Task inputs =>
=-=-=-=-=
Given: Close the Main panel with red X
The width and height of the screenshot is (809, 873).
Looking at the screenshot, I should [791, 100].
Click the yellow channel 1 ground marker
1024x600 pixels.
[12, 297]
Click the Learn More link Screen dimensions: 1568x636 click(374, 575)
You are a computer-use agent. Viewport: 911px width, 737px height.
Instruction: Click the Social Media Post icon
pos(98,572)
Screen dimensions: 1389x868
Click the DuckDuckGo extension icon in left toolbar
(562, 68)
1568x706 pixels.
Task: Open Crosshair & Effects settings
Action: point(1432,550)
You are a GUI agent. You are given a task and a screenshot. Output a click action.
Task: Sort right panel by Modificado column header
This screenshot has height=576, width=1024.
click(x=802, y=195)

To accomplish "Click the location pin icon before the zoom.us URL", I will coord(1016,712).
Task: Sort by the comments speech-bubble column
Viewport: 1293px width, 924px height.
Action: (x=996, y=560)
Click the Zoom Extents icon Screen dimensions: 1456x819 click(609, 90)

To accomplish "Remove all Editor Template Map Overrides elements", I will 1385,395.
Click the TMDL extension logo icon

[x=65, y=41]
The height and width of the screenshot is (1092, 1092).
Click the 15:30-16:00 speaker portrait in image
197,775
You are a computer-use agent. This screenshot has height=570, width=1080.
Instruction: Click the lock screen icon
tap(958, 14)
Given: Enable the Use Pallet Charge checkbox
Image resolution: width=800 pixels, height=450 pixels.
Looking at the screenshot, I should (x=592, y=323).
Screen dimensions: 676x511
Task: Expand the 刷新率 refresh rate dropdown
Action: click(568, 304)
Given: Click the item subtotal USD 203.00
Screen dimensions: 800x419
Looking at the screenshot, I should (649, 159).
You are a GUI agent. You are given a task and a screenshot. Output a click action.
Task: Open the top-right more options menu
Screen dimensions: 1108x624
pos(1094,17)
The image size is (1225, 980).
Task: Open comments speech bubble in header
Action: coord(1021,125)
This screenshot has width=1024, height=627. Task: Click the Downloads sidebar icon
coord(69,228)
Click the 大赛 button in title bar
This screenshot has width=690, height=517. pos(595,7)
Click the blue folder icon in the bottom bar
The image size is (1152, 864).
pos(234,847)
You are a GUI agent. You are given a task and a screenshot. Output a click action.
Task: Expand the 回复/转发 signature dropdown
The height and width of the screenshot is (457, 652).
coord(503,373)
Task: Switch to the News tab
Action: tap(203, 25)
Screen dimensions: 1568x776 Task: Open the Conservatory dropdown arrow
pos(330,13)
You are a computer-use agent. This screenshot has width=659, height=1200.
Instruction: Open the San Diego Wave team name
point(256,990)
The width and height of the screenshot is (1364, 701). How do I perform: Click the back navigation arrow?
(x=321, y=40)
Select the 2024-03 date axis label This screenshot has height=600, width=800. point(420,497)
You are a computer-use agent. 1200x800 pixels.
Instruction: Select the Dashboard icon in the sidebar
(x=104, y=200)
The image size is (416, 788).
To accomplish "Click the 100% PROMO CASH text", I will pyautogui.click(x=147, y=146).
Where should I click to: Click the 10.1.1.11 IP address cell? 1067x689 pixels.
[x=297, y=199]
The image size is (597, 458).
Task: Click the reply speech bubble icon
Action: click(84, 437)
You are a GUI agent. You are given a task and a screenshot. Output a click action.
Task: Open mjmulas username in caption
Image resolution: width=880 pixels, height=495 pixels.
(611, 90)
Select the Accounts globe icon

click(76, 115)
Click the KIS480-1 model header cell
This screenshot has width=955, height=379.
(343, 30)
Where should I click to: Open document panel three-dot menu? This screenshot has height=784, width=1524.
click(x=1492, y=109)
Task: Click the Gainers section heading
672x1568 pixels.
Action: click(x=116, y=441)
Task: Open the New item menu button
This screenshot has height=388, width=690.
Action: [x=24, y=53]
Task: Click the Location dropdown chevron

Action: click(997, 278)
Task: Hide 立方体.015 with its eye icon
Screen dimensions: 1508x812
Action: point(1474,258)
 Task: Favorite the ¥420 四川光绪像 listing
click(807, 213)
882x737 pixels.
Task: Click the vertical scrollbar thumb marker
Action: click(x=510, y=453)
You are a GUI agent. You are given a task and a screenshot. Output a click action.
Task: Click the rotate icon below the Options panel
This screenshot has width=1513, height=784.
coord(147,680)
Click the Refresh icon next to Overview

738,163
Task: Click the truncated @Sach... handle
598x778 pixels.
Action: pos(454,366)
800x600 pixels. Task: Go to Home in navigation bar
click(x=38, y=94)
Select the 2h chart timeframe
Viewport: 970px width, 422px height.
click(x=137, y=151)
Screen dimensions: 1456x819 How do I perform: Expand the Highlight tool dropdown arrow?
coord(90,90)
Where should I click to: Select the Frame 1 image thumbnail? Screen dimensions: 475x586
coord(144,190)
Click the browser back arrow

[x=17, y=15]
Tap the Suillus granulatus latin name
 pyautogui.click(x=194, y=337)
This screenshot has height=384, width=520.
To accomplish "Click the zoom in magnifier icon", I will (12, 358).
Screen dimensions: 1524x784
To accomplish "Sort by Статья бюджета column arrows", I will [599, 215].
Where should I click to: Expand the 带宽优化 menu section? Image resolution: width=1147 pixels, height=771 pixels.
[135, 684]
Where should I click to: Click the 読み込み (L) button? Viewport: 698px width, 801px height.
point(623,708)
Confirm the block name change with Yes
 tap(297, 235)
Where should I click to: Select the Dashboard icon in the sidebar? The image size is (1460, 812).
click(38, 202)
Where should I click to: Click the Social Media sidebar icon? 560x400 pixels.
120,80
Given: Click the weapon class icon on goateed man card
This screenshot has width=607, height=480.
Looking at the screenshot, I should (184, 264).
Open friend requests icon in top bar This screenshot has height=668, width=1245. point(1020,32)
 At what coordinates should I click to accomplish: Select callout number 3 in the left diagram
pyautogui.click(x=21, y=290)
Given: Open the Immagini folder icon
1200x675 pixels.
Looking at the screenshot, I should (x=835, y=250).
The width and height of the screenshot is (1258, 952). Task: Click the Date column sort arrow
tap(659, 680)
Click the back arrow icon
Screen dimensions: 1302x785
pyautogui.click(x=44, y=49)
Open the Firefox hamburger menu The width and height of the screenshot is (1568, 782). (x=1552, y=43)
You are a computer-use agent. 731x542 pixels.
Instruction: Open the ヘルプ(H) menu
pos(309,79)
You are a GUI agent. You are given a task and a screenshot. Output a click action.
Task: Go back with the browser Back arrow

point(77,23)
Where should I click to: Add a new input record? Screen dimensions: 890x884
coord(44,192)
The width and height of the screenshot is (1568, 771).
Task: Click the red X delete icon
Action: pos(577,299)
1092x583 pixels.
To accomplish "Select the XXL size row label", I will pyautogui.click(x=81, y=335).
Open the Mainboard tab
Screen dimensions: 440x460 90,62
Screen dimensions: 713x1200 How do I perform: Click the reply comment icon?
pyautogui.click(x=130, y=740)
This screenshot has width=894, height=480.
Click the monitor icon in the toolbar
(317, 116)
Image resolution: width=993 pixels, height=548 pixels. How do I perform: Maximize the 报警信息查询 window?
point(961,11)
=-=-=-=-=
Required work => Reproduce the rows above without changes, from the line containing "The width and height of the screenshot is (1258, 952)." through the line containing "point(77,23)", including both of those lines.

Problem solution =>
The width and height of the screenshot is (1258, 952). Task: Click the Date column sort arrow
tap(659, 680)
Click the back arrow icon
Screen dimensions: 1302x785
pyautogui.click(x=44, y=49)
Open the Firefox hamburger menu The width and height of the screenshot is (1568, 782). (x=1552, y=43)
You are a computer-use agent. 731x542 pixels.
Instruction: Open the ヘルプ(H) menu
pos(309,79)
You are a GUI agent. You are given a task and a screenshot. Output a click action.
Task: Go back with the browser Back arrow

point(77,23)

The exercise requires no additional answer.